*Problems to work on:*
1) Please retype, character for character, the part of the hair-roller patent that opens with the words containing "2. Hair-roller apparatus" and closes with "of said hooks.".
2) According to the hair-roller patent, which of the two hooks on the hair holder goes into the hair roller first?
3) Write the next part of the hair-roller patent, starting right after its final sentence.

*Document excerpt:*
..............................

US 4470424 A
The disclosed hair-roller apparatus includes a hair roller that is either hollow such as a cylinder, or that has cavities in its ends, and a hair holder to retain hair wound on the hair roller. The hair holder has a long hook at one end and a short reverse hook at its opposite end. The long hook is received in the hair roller initially in one motion. Mounting of the hair holder against hair wound on the hair roller is completed by shifting the hair holder reversely to move the short hook into the opposite end of the hair roller. The hair holder may also be made using equal-length hooks, plus detents for obstructing lengthwise disengaging shift of the hair holder.
1. Hair-roller apparatus including a hair roller that is hollow at least at the ends thereof, and a hair-holding bar entirely separable from the hair roller for facilitating winding of hair about the roller, the hair-holding bar including a bar portion having reverse bends at its extremities, and said hair-holding bar having a long hook and a short hook extending toward each other from said bends, said hooks being spaced from a common side of the bar portion for entering the hair roller at the ends thereof when the bar portion is displaced along the exterior of the hair roller, the length of said bar portion being at least equal to the length of the hair roller plus the length of the short hook, and the ends of said hooks that are closest to each other being separated substantially less than the length of the hair roller.
2. Hair-roller apparatus as in claim 1 wherein said bar portion is resilient and the hair-holding bar becomes somewhat foreshortened when holding a thick winding of hair on the hair roller, the length of the bar portion being greater than the length of the short hook plus the length of the hair roller by an allowance for the foreshortening.
3. Hair-roller apparatus as in claim 1, wherein said bar portion is of the order of one-half inch in width.
4. Hair-roller apparatus as in claim 1, wherein soft sponge material forms a warp around the hair roller.
5. Hair-roller apparatus as in claim 1, wherein said bar portion has a layer of soft sponge material on the side thereof facing the hair roller.
6. Hair-roller apparatus as in claim 1, wherein said hair roller is a hollow cylinder whose inner diameter is much larger than the largest transverse dimension of said hooks.
7. Hair-roller apparatus as in claim 1, wherein said hair roller is solid except for cavities in its ends proportioned to receive the whole lengths of said long and short hooks.
8. Hair-roller apparatus as in claim 1, wherein said hooks are offset from the axis of the hair roller.
9. Hair-roller apparatus including a hair roller that is hollow at least at the ends thereof, and a hair-holding bar entirely separable from the hair roller for facilitating winding of hair about the roller, the hair-holding bar including a bar portion having reverse bends at its extremities, and said hair-holding bar having a pair of hooks extending toward each other from said bends, said hooks being spaced from a common side of the bar portion for entering the hair roller at the ends thereof when the bar portion is displaced along the exterior of the hair roller, the length of the bar portion being at least equal to the length of the hair roller plus the length of a said hook, and the ends of the hooks that are closest to each other being separated substantially less than the length of the hair roller.
10. Hair-roller apparatus as in claim 9, wherein the hooks have detents opposite the ends of the hair roller when the hooks are pressed against the inner surface of respective hair roller.

..............................

*Record excerpts:*
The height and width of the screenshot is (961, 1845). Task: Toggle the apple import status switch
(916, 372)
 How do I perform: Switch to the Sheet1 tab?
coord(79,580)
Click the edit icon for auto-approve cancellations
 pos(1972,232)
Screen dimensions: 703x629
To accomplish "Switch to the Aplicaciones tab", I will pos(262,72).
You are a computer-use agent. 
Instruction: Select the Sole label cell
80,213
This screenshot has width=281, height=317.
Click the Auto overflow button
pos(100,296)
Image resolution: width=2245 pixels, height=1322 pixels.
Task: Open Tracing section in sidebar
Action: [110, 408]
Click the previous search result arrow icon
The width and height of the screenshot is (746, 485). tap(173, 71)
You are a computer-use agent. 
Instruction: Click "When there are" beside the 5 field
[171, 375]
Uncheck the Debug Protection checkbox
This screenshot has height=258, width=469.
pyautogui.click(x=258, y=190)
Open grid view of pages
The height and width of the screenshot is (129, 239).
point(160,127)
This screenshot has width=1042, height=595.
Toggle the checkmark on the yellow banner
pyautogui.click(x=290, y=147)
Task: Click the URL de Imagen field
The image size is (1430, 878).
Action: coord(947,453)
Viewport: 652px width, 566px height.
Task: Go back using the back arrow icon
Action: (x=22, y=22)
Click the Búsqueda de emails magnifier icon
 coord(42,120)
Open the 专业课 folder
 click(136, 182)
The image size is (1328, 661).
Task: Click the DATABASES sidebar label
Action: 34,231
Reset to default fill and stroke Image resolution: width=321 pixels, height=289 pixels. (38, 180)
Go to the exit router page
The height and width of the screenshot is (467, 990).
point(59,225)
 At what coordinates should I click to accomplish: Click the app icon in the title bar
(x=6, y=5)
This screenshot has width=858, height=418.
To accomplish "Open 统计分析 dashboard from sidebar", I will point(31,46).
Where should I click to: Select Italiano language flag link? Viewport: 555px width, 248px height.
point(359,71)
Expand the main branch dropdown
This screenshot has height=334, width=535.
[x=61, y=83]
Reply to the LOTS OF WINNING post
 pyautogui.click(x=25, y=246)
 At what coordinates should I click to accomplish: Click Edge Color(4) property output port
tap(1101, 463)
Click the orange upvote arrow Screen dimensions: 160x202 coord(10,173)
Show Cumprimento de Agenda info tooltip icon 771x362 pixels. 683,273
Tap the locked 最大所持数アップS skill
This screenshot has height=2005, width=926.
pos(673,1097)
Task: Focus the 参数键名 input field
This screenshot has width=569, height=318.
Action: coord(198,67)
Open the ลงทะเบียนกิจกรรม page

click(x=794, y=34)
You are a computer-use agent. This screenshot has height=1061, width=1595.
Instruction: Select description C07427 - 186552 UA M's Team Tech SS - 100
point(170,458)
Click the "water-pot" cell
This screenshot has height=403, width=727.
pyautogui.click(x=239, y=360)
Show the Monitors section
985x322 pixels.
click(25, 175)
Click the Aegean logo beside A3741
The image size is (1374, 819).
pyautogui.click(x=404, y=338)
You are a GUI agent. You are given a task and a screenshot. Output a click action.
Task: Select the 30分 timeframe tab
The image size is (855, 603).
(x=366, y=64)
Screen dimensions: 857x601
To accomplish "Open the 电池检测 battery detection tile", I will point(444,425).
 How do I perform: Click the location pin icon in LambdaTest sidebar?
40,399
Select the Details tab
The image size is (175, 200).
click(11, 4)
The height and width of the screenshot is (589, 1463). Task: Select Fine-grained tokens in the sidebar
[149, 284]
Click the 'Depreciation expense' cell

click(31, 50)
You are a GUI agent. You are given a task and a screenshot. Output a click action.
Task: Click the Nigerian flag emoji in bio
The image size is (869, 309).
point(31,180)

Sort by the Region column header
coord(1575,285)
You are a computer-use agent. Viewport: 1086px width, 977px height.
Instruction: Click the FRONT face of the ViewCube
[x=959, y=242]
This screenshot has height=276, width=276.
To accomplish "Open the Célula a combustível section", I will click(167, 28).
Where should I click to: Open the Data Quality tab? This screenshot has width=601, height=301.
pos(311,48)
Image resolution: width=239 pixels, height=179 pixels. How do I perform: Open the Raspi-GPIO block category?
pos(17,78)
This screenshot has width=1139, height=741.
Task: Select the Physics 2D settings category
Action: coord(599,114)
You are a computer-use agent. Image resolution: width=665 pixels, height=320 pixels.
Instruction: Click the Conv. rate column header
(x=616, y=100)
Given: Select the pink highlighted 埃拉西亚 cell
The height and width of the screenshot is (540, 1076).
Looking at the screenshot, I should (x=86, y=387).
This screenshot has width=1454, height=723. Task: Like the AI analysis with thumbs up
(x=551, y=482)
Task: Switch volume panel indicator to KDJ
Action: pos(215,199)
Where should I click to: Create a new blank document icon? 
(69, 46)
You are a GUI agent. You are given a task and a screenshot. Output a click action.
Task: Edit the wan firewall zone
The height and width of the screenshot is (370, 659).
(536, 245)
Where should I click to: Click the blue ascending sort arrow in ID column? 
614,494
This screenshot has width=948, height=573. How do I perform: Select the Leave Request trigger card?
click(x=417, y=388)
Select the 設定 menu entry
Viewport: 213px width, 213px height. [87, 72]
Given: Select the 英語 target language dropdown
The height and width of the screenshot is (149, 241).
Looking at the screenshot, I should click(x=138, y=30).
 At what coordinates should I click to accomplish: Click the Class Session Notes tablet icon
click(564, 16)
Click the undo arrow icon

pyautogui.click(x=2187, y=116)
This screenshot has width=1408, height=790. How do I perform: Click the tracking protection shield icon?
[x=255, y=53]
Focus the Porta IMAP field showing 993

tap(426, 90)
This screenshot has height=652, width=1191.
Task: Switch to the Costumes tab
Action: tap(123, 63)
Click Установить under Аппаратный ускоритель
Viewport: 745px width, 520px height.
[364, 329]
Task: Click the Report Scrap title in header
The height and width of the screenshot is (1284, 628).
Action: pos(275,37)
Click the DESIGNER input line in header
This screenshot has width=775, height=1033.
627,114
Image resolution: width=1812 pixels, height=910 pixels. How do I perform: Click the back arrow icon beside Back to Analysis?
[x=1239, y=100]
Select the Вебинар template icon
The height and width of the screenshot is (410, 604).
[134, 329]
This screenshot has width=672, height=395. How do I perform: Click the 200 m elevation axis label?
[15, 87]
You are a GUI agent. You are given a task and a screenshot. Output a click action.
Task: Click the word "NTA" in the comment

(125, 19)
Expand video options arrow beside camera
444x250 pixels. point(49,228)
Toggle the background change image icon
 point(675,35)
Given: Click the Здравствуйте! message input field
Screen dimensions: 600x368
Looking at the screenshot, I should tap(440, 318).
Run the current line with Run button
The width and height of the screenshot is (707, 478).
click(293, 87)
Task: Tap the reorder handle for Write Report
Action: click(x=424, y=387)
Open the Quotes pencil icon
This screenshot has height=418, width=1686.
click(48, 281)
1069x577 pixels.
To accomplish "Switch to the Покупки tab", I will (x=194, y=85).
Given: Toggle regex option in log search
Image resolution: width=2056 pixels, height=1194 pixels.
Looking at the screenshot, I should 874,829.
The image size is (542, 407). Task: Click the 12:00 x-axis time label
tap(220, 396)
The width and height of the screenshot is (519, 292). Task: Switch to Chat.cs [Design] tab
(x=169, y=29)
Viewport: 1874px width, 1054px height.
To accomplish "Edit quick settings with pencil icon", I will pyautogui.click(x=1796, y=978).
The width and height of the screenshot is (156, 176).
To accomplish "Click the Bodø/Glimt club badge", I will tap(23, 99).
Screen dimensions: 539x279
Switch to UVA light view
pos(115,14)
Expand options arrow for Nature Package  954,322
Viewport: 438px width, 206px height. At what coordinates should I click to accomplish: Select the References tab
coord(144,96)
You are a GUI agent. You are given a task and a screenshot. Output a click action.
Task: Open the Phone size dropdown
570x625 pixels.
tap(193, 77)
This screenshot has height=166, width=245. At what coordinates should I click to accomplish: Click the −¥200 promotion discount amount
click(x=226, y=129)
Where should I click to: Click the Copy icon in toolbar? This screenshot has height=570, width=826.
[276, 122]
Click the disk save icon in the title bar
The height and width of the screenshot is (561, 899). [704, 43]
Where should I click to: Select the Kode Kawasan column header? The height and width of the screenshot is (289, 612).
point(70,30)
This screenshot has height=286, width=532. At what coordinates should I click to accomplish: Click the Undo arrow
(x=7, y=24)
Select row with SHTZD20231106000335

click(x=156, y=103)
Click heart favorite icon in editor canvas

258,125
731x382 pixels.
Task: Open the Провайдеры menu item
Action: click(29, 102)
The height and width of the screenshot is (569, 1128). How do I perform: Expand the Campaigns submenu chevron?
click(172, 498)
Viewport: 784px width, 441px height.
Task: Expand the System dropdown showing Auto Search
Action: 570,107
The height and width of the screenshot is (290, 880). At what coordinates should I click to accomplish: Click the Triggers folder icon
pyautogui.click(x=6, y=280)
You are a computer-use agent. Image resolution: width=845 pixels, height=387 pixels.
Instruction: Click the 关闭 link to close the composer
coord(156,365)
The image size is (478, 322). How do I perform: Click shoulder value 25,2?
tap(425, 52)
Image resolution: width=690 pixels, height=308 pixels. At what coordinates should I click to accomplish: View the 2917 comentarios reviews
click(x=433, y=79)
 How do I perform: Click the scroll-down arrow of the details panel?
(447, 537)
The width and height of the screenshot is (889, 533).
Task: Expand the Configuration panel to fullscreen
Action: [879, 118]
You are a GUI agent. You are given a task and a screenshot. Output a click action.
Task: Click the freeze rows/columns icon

..............................

*Answers:*
1)
2. Hair-roller apparatus as in claim 1 wherein said bar portion is resilient and the hair-holding bar becomes somewhat foreshortened when holding a thick winding of hair on the hair roller, the length of the bar portion being greater than the length of the short hook plus the length of the hair roller by an allowance for the foreshortening.
3. Hair-roller apparatus as in claim 1, wherein said bar portion is of the order of one-half inch in width.
4. Hair-roller apparatus as in claim 1, wherein soft sponge material forms a warp around the hair roller.
5. Hair-roller apparatus as in claim 1, wherein said bar portion has a layer of soft sponge material on the side thereof facing the hair roller.
6. Hair-roller apparatus as in claim 1, wherein said hair roller is a hollow cylinder whose inner diameter is much larger than the largest transverse dimension of said hooks.

2) The long hook.

3)
11. A hair-holding bar proportioned for holding hair wound on a hair roller having hollows at the ends thereof, sad hair-holding bar including a moderately resilient bar portion for holding hair wound on a roller, said bar portion having reverse bends at its extremities, and said hair-holding bar having hooks extending toward each other from said bends, said hooks being spaced from a common side of the bar portion for entering the hair roller at the ends thereof when the bar portion is displaced along the exterior of the hair roller, the length of said bar portion being much greater than the combined lengths of the hooks.
12. A hair holder as in claim 9, wherein one of said hooks is substantially longer than the other.
13. A hair holder as in claim 9, said bar portion being about 3/8 to 1/2-inch wide and about 3 to 31/2 inch long.
The present invention relates to hair rollers for the human hair, to form waves in the hair or to straighten kinky hair.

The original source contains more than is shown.